▸ Data for review:

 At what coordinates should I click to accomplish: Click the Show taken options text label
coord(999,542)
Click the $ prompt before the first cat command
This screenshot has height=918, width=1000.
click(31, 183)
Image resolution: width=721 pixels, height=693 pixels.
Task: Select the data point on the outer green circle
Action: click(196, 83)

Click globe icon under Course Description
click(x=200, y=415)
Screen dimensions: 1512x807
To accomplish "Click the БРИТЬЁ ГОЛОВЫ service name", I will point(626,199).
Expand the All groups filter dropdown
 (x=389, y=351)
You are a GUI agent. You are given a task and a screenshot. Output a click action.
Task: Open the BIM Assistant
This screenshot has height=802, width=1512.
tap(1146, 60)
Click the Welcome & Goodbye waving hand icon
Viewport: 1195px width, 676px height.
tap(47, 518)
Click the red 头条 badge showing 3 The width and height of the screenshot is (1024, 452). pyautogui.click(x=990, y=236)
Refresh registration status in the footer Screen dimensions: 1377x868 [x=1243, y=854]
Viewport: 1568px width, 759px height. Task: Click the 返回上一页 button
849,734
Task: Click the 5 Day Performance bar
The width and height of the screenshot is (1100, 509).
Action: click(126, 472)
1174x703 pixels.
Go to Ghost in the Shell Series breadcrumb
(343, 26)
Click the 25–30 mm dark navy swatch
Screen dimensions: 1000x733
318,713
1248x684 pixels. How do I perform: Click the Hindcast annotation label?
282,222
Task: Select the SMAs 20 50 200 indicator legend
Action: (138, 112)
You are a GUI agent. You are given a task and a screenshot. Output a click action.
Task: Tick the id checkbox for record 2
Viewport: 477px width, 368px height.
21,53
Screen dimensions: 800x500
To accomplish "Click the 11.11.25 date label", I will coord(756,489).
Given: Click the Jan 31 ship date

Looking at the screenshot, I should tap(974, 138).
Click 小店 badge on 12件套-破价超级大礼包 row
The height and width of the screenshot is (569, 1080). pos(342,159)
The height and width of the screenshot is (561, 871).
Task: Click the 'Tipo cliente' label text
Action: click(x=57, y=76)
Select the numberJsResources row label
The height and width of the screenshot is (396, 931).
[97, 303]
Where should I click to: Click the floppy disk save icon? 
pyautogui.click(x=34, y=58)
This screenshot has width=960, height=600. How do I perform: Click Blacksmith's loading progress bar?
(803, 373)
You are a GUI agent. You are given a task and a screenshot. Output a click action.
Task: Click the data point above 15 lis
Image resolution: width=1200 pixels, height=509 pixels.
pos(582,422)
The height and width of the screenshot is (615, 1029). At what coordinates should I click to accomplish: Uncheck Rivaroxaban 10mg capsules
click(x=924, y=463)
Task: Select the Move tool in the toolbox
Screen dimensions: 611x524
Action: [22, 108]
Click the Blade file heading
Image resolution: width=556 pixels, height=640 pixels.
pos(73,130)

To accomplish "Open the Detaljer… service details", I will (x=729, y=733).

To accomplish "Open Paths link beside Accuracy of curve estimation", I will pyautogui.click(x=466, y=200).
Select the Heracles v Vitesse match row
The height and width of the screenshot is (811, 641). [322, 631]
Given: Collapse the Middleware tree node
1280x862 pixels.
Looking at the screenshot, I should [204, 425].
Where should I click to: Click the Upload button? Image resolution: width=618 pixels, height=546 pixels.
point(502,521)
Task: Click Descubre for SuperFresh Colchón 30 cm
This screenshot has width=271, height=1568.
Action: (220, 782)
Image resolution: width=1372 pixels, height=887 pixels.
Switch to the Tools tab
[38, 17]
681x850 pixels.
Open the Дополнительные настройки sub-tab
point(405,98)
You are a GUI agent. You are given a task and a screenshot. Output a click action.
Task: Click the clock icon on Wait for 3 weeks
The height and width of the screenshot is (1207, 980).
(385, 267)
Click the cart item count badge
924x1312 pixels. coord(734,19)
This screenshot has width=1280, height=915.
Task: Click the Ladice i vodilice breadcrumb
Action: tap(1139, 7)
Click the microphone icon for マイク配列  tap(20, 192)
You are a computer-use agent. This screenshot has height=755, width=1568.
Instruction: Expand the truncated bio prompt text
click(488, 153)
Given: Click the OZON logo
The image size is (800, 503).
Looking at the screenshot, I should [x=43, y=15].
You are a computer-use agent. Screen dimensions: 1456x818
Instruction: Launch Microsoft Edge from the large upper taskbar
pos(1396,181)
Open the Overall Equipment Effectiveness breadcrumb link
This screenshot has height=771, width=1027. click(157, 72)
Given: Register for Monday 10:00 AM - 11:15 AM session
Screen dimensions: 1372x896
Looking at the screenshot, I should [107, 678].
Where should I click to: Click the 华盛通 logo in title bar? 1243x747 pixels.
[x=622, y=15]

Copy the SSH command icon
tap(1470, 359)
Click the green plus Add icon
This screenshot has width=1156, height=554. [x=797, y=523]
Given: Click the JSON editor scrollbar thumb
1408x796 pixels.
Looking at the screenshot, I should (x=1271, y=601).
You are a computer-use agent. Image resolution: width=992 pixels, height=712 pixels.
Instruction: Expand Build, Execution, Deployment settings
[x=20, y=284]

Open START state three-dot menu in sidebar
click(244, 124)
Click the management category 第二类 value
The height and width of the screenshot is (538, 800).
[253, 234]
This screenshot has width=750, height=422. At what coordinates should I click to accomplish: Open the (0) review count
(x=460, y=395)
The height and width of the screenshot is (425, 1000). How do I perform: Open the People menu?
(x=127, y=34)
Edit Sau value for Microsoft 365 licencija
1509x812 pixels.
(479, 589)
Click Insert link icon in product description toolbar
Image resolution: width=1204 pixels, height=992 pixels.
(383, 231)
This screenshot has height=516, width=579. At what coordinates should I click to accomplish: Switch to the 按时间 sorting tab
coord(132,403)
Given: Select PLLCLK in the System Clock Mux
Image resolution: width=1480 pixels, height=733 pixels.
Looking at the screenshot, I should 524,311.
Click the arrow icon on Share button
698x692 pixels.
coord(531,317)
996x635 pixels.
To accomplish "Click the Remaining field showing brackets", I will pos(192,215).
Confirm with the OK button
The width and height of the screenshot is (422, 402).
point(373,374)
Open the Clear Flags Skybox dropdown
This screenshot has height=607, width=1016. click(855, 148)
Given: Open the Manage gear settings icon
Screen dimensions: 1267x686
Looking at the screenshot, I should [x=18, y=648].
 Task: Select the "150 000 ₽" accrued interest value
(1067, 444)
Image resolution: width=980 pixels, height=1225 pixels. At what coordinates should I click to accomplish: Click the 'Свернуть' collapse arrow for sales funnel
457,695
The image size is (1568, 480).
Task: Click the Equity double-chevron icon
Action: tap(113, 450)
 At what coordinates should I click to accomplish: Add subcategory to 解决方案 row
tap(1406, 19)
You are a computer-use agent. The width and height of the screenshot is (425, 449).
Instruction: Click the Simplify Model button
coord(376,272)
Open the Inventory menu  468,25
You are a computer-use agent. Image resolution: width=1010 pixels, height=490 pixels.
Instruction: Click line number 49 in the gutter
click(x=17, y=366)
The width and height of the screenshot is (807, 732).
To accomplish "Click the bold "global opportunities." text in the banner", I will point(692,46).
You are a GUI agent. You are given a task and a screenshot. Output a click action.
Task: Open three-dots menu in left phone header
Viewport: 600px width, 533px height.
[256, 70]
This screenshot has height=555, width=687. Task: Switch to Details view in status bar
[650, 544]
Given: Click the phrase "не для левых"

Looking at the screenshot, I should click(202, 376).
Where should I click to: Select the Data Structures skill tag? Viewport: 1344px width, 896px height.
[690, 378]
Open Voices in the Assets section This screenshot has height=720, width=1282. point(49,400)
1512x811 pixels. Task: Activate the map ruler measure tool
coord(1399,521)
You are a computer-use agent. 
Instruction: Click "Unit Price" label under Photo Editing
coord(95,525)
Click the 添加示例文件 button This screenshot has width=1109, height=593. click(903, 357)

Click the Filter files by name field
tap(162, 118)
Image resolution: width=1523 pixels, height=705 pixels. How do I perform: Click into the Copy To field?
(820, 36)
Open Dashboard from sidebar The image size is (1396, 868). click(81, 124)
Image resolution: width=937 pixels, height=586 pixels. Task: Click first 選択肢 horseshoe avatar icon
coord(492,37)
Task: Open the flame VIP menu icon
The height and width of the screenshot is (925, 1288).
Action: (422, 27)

▸ Exercise prompt:
Could you write out, exactly as they stand, only the lines above that begin at the line with "Click the microphone" and stop after the line with "You are a computer-use agent. Screen"?

▸ Expected answer:
Click the microphone icon for マイク配列  tap(20, 192)
You are a computer-use agent. This screenshot has height=755, width=1568.
Instruction: Expand the truncated bio prompt text
click(488, 153)
Given: Click the OZON logo
The image size is (800, 503).
Looking at the screenshot, I should [x=43, y=15].
You are a computer-use agent. Screen dimensions: 1456x818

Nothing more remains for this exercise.